The deployment, in the works since late last year, signals renewed US commitment to the LRA mission and fills a critical gap on the ground. While the US funds private contractors to operate approximately four helicopters for counter-LRA operations, US and African Union troops still face significant mobility constraints in the field. Currently, shortages in airlift often prevent troops from responding to multiple reports of LRA movements at once, limiting their ability to protect civilians from imminent attack and capitalize on timely intelligence related to the movements of senior LRA commanders.
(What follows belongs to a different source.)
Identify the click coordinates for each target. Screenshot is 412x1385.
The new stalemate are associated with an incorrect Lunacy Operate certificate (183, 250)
In addition, existing helicopters have relatively restricted flight ranges. The Ospreys could help US and Ugandan troops based in southeastern CAR to respond to LRA activity in areas of further west and north in CAR that are otherwise difficult for them to reach. Senior LRA officers, including Kony, frequently operate in the CAR prefectures of Haut Kotto and Mbomou and conduct large-scale attacks on Central African civilians there with relative impunity. As our recent LRA Crisis Tracker report observed, the LRA’s largest and most brutal attacks in the past year have occurred in those areas, and the Ospreys may help address that.
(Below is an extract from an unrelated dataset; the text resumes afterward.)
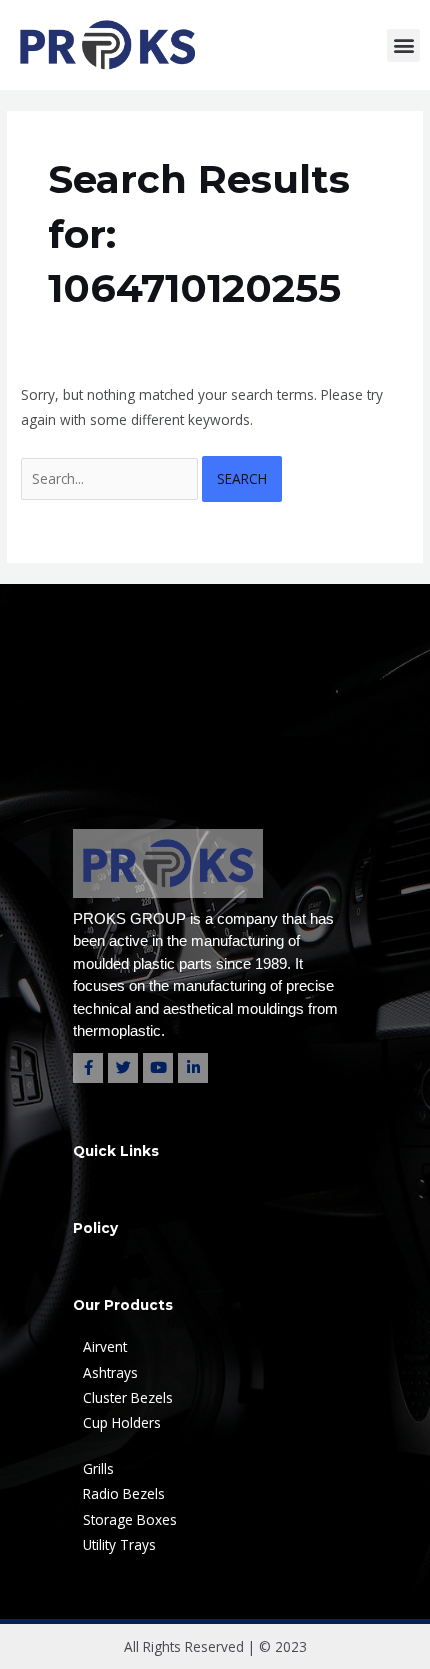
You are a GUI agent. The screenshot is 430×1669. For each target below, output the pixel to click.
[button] (403, 45)
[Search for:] (111, 478)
The deployment comes at a sensitive time in US-Uganda relations. Though the Ospreys are deployed in support of an African Union effort, they will be based in Uganda and likely used to transport Ugandan forces more than any others. Following the passage of Uganda’s odious Anti-Homosexuality Act (AHA) last month, the Administration announced it was conducting an internal review of its relationship with the Ugandan government, with the understanding it would cut or alter some foreign aid to demonstrate support for human rights in Uganda.
Administration officials insisted that the deployment of the Ospreys, announced before the internal review is completed, would not undermine the review process. They simultaneously announced several initial measures in response to the AHA, including shifting tourism-promotion funds away from the Ugandan government and moving Department of Defense events scheduled to take place in Uganda to other locations.
As we recently posted, the AHA is not only a clear attack on the human rights of LGBTI individuals, it’s part of a very disturbing pattern of actions taken in recent years by President Museveni’s ruling National Resistance Movement party to repress the political opposition, minorities, civil society groups, and human rights defenders in Uganda. The Administration should include regional security assistance to Uganda in the internal review, and ensure that collaboration with the Ugandan military on counter-LRA operations and other regional security issues does not prevent a strong diplomatic response that seeks to reverse restrictions of LGBTI rights and halt Uganda’s slide into authoritarianism. The responses to the AHA announced by the Administration are important first steps, but more engagement will certainly be needed. We’ll post more analysis on this delicate balancing act later this week.